Can be in milligrams (mg) for tablets or capsules, grams (g) for creams or ointments, and milliliters (mL) for liquid medications. Some medications and supplements, such as insulin and vitamins, are listed as units (U).
*Only the dose stated in the prescription or medical order should be administered.
3 pieces of information needed for individual dosage calculation
- The desired dose (D)
- The dosage strength or supply on hand (H)
- The medication’s unit of measurement or quantity of unit (Q)
Dosage formula
X=D/H×Q
X= amount to administer
D= desired dose
H= dosage strength or supply on hand (H)
Q= medication’s unit of measurement or quantity of unit
Prescription
Require a medication order by an authorized health care provider to be dispensed to patients.
Medication orders are directions provided by an authorized health care provider for a specific medication to be administered to an individual.
Nonprescription,
aka over-the-counter (OTC), medications do not require a prescription.
Medication brand name vs generic name
- brand name (or trade name) is the name assigned by the medication manufacturer
- generic name is the standard or official name and assigned by the United States Adopted Names (USAN) Council and the World Health Organization (WHO)
Ex:
- metoprolol (generic name) for Lopressor and Toprol (brand names)
- Aspirin (generic name) for Bayer (brand name)
- acetaminophen (generic name) for Tylenol (brand name)
- ibuprofen (generic name) for Advil, Motrin (brand names)
*Brand names are usually capitalized and are listed first, followed by the generic name, which is not capitalized
Ex: Lopressor (metoprolol) and Toprol XL (metoprolol)
Checking the Medication Order
Checking the medication three times helps prevent medication errors:
1. The first check is comparing the medication order to the medication.
2. The second check occurs when preparing the medication for administration.
3. The third check is completed when returning the medication back to the shelf.
Rights of Medication Administration
Collection of safety checks that everyone who administers medications to patients must perform to avoid medication errors.
- right patient
- right medication
- right form
- right dose
- right route
- right time
- right technique
- right education
- right documentation.
Right Patient
Use two patient identifiers, usually full name and date of birth, to verify the right patient.
Then verify that data with the information on the medical record or medication administration record (MAR).
Right Medication
Check the label three times to verify the medication, strength, and dose—often referred to as the “three befores.”
1. The first time to check the medication label is when taking the medication container from the storage cabinet or drawer.
2. The second is when taking the medication from its container to prepare to administer it.
3. The third check is when putting the container back in storage or discarding it.
Right Form
Medications can come in several different forms (Ex: liquid, tablet, capsules, suppositories, drops, and creams) The same medication can be available in several different forms.

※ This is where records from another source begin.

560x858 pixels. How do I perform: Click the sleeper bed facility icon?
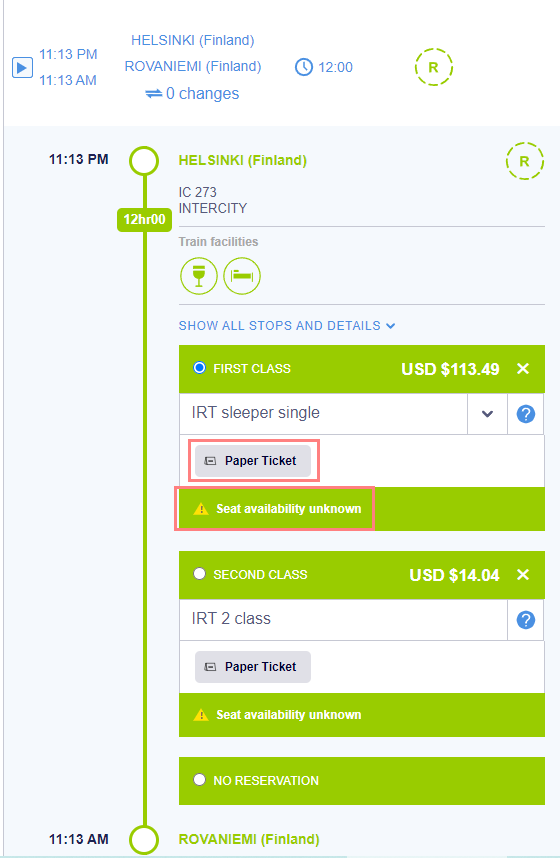(x=242, y=276)
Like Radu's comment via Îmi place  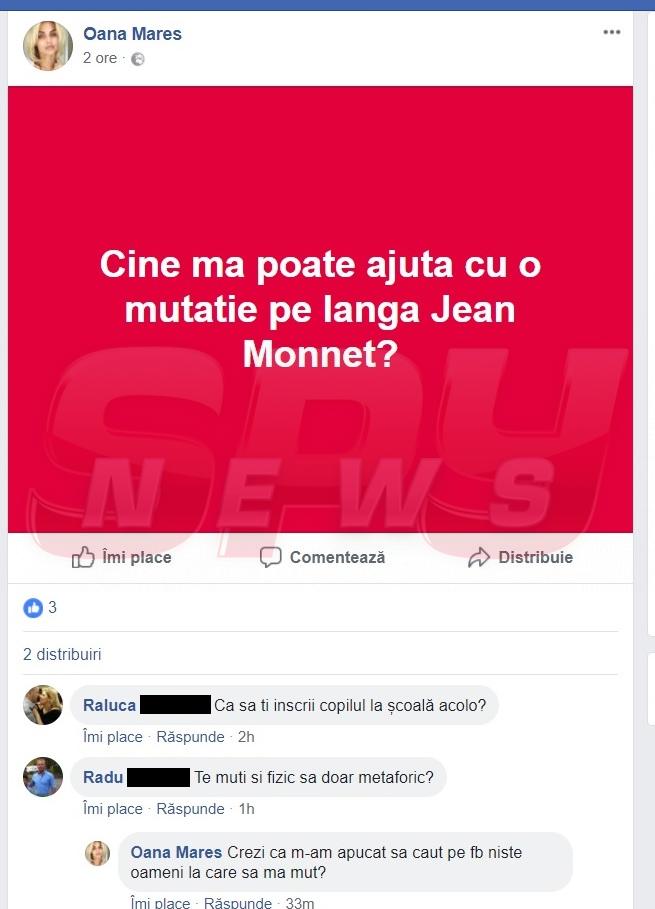(112, 809)
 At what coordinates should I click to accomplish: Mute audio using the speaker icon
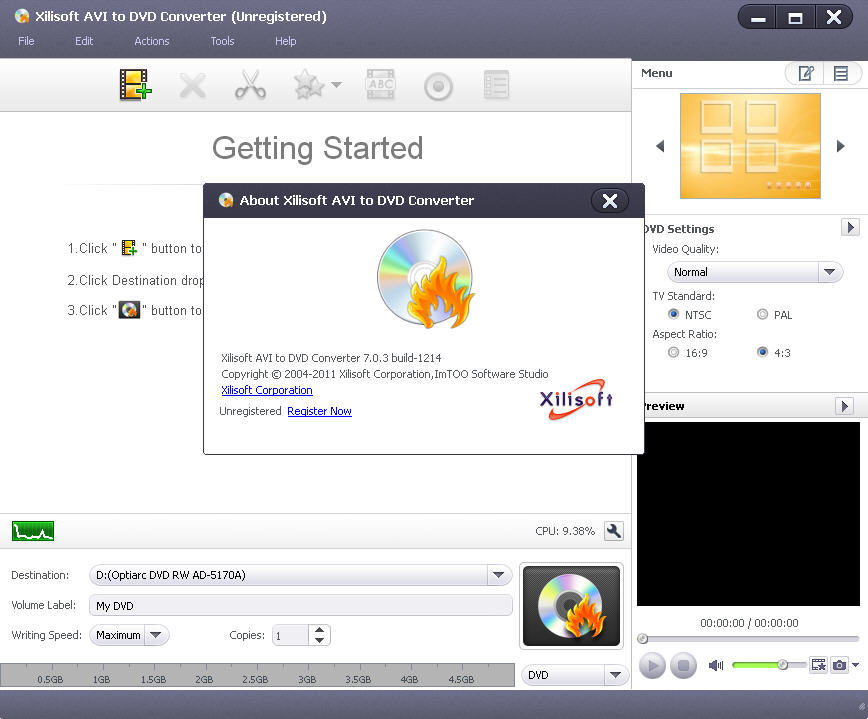click(716, 664)
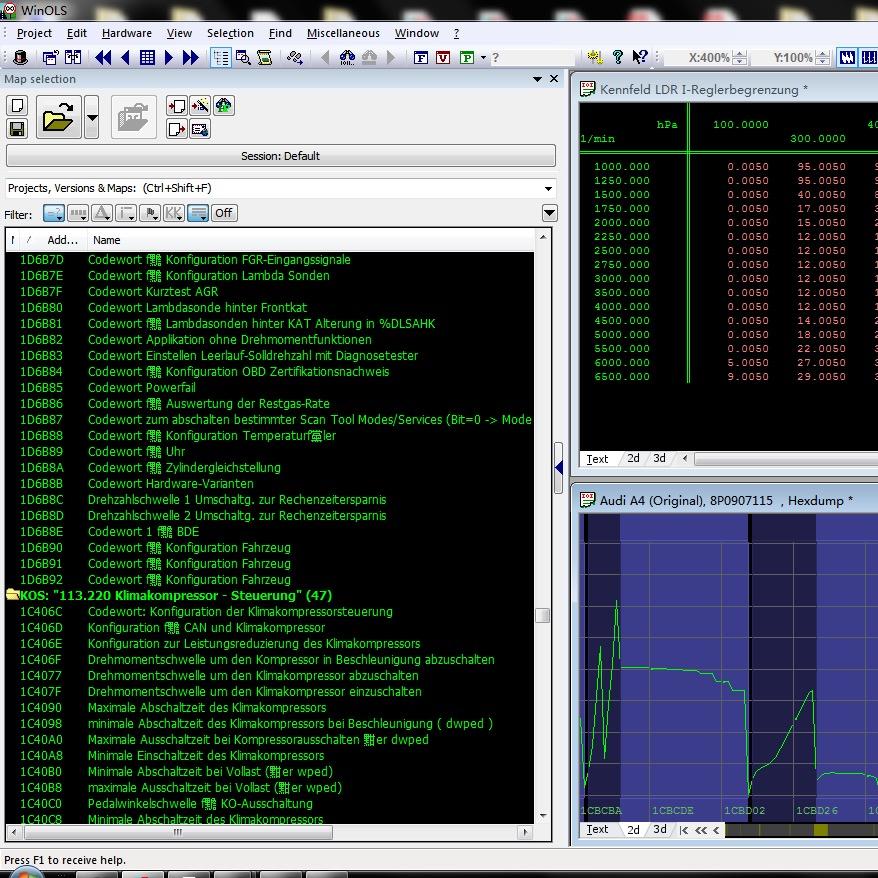Image resolution: width=878 pixels, height=878 pixels.
Task: Click the question mark help icon
Action: (617, 58)
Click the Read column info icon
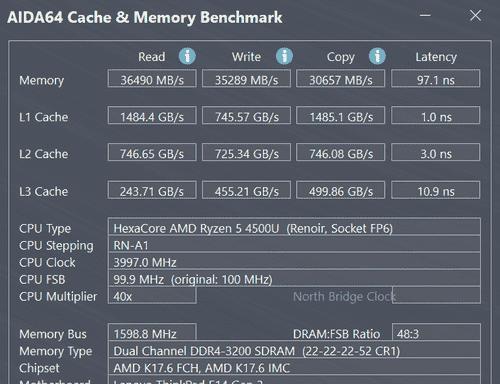This screenshot has width=500, height=384. pyautogui.click(x=187, y=56)
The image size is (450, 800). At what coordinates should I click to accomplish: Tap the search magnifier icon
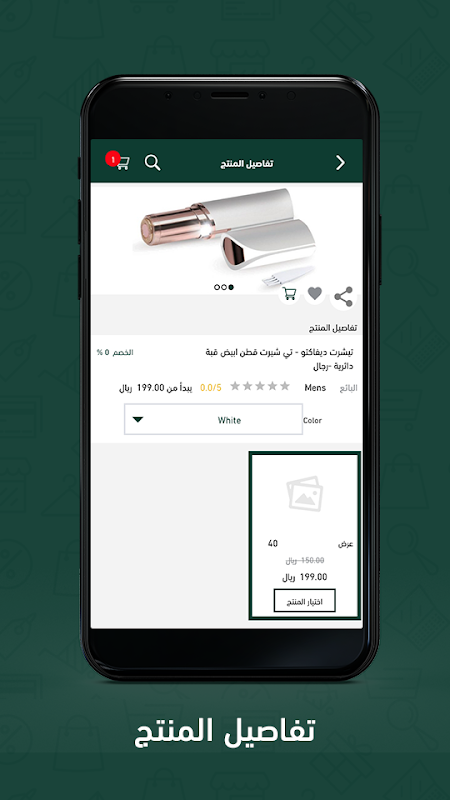153,163
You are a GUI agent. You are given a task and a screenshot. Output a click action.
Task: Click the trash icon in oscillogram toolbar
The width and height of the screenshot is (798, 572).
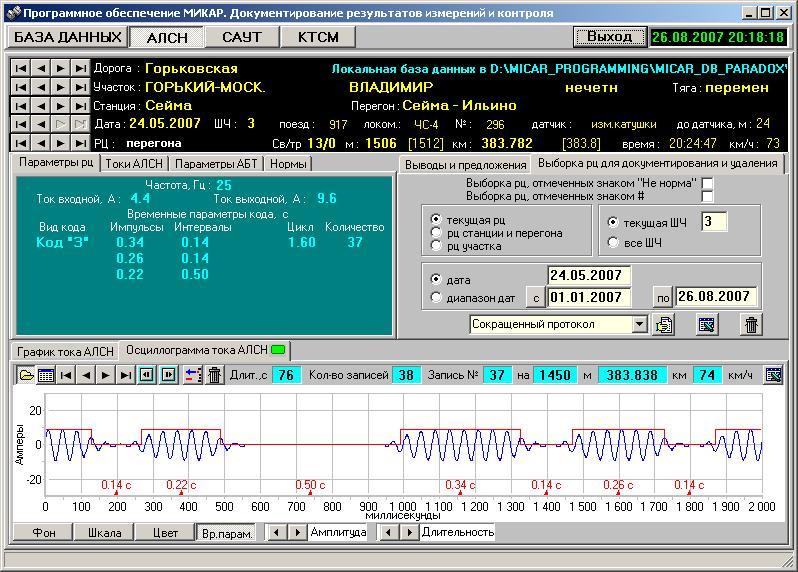click(214, 375)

Each form of medication has benefits in terms of effectiveness, ease of use, and safety.
Ex: amoxicillin can come in a capsule, tablet, chewable tablet, and liquid.
Checking the correct form of medication to be administered is essential when checking all rights of medication administration.
Right Dose
Compare the dosage on the prescription in the patient’s MAR with the dosage on the medication’s label and determine if medication calculations need to be performed to arrive at the prescribed dose.
Right Route
Compare the route on the prescription in the MAR with the administration route they are planning to use.
Determine whether the route is appropriate for the patient and that the medication formulation is right for that route.
Right Time
Always confirm whether the medication has any timing specifications, such as the patient having an empty stomach or waiting several hours after taking another medication (such as an antacid) that might interact with the new medication.